体温が自分で自覚できるくらい下がっていき、視覚以外の感覚が麻痺していく。
その唯一残された俺の目には、先程まで見下ろしていたはずの少女の顔が少しずつ近づいてくるのが映っていた。少女の背が大きくなっている? いや、俺の背が縮んでいるのか!?
ぞっとする俺の視線の先で、今度は自分の胸がむくむくと膨らんでいく衝撃的な映像が飛び込んでくる。やがてそれは、誰が見ても“女の胸”と分かる二つの膨らみを形作っていった。

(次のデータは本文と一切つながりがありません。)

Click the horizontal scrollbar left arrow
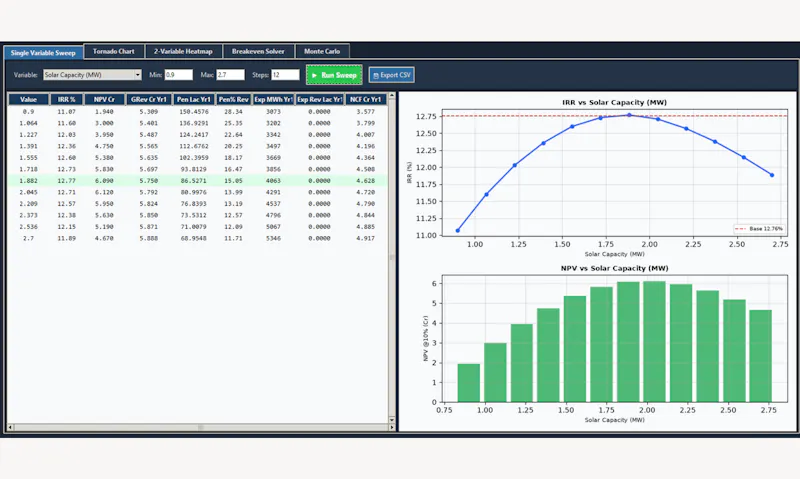 (x=10, y=427)
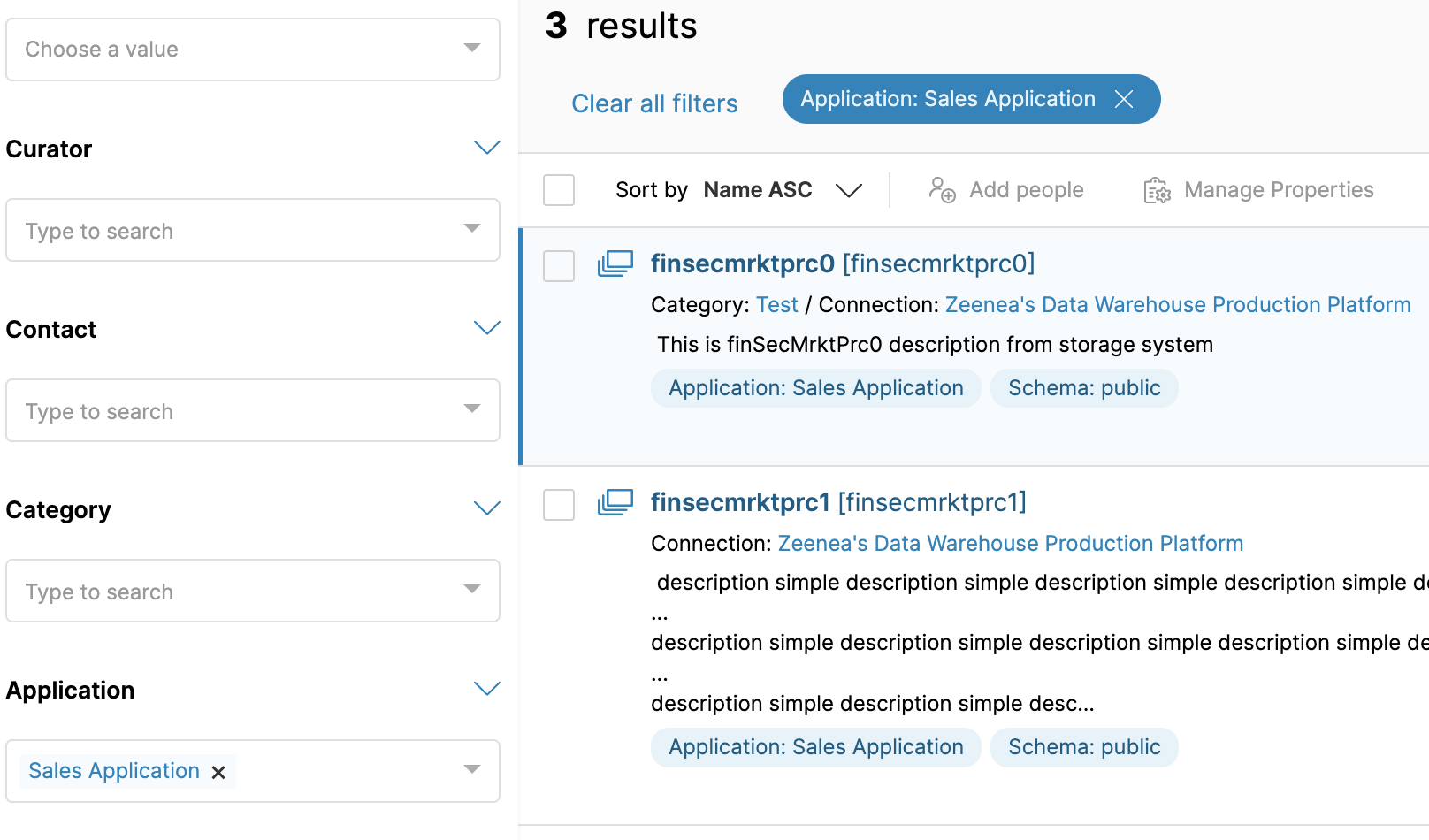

たわわな二つの果実を包みこむ布地は真っ赤に染まり、ズボンと一体化すると今度はそのズボンの筒が一つになっていく。服の袖が肩の方へと縮んでいき、細く柔らかそうな腕が露わになっていく。服の表面にはきらびやかな刺繍が浮かび上がり、布地の材質もどこか高級な物へと変化したように見える。
やがて、徐々に戻ってくる体の感覚。
「あっ…‥ああ……ん……」
口から女……というよりまだ少女のようにも思えるような声とともに甘い吐息が漏れる。
大きな胸、その先端部分が張りつめているのが分かる。
一見ワンピース状に見える服のスカートのサイドに入ったスリットからは、艶めかしい生足が見え隠れし、体の奥で何かがキュンと反応するのが感じられる。
首には、学ランの詰め襟の感覚を思い出させる、何かにくるまれているような感覚があった。
相変わらずの金縛り状態の中、自分の体が決定的に変わってしまったことを嫌でも自覚させられる。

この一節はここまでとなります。